*** Block opens ***

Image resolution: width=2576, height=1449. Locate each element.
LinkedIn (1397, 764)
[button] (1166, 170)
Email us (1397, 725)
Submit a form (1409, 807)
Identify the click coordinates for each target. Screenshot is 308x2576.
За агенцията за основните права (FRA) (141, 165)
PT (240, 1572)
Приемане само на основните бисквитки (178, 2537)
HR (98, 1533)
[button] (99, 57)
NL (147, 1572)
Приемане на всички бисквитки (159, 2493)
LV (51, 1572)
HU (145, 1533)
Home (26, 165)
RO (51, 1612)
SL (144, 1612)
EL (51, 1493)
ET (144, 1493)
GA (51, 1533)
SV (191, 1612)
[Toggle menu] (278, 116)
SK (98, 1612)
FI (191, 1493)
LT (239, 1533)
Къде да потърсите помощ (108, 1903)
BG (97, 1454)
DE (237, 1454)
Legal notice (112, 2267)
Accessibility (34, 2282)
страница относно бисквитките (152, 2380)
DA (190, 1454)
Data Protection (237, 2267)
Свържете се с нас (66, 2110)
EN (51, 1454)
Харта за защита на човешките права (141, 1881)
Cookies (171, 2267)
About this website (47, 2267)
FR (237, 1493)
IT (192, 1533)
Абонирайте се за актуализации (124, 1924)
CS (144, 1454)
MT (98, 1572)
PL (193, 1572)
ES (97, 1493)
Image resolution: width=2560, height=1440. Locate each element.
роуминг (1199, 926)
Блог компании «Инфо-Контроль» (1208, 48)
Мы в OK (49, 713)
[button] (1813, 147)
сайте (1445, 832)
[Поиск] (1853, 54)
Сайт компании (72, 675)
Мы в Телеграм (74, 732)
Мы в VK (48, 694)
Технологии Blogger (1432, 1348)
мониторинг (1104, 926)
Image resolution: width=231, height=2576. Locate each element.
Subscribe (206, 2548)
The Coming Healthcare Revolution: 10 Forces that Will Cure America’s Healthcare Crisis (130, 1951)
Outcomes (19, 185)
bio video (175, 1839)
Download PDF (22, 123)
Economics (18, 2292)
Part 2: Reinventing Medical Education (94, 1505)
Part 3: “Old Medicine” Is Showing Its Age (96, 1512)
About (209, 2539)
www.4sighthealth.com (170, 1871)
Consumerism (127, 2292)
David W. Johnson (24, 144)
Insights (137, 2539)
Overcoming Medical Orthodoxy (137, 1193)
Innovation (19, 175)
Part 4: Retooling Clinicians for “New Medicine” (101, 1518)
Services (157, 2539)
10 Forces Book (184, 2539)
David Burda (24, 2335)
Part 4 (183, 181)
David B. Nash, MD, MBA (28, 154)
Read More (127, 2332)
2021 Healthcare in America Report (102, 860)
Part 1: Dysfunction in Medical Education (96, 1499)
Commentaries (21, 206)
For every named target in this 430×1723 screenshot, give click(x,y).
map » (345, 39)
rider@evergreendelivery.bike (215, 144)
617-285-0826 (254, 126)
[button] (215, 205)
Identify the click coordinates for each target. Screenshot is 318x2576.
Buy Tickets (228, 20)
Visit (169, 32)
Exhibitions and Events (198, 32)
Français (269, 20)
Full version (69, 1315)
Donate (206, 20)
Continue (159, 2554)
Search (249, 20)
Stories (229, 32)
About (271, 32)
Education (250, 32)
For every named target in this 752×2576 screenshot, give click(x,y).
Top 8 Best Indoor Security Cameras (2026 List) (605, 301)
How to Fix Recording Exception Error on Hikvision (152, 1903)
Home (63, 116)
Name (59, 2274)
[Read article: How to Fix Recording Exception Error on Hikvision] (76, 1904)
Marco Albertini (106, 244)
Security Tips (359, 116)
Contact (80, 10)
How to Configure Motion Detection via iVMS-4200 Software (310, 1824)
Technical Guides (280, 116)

*** Block closes ***

WORK REQUIRED: Output exactly one stretch of the listing: from the line containing "SV (191, 1612)" through the line containing "Top 8 Best Indoor", both end lines included.

RESPONSE TO THIS TASK:
SV (191, 1612)
[Toggle menu] (278, 116)
SK (98, 1612)
FI (191, 1493)
LT (239, 1533)
Къде да потърсите помощ (108, 1903)
BG (97, 1454)
DE (237, 1454)
Legal notice (112, 2267)
Accessibility (34, 2282)
страница относно бисквитките (152, 2380)
DA (190, 1454)
Data Protection (237, 2267)
Свържете се с нас (66, 2110)
EN (51, 1454)
Харта за защита на човешките права (141, 1881)
Cookies (171, 2267)
About this website (47, 2267)
FR (237, 1493)
IT (192, 1533)
Абонирайте се за актуализации (124, 1924)
CS (144, 1454)
MT (98, 1572)
PL (193, 1572)
ES (97, 1493)
Image resolution: width=2560, height=1440. Locate each element.
роуминг (1199, 926)
Блог компании «Инфо-Контроль» (1208, 48)
Мы в OK (49, 713)
[button] (1813, 147)
сайте (1445, 832)
[Поиск] (1853, 54)
Сайт компании (72, 675)
Мы в Телеграм (74, 732)
Мы в VK (48, 694)
Технологии Blogger (1432, 1348)
мониторинг (1104, 926)
Image resolution: width=231, height=2576. Locate each element.
Subscribe (206, 2548)
The Coming Healthcare Revolution: 10 Forces that Will Cure America’s Healthcare Crisis (130, 1951)
Outcomes (19, 185)
bio video (175, 1839)
Download PDF (22, 123)
Economics (18, 2292)
Part 2: Reinventing Medical Education (94, 1505)
Part 3: “Old Medicine” Is Showing Its Age (96, 1512)
About (209, 2539)
www.4sighthealth.com (170, 1871)
Consumerism (127, 2292)
David W. Johnson (24, 144)
Insights (137, 2539)
Overcoming Medical Orthodoxy (137, 1193)
Innovation (19, 175)
Part 4: Retooling Clinicians for “New Medicine” (101, 1518)
Services (157, 2539)
10 Forces Book (184, 2539)
David Burda (24, 2335)
Part 4 (183, 181)
David B. Nash, MD, MBA (28, 154)
Read More (127, 2332)
2021 Healthcare in America Report (102, 860)
Part 1: Dysfunction in Medical Education (96, 1499)
Commentaries (21, 206)
For every named target in this 430×1723 screenshot, give click(x,y).
map » (345, 39)
rider@evergreendelivery.bike (215, 144)
617-285-0826 (254, 126)
[button] (215, 205)
Identify the click coordinates for each target. Screenshot is 318x2576.
Buy Tickets (228, 20)
Visit (169, 32)
Exhibitions and Events (198, 32)
Français (269, 20)
Full version (69, 1315)
Donate (206, 20)
Continue (159, 2554)
Search (249, 20)
Stories (229, 32)
About (271, 32)
Education (250, 32)
For every named target in this 752×2576 screenshot, give click(x,y).
Top 8 Best Indoor Security Cameras (2026 List) (605, 301)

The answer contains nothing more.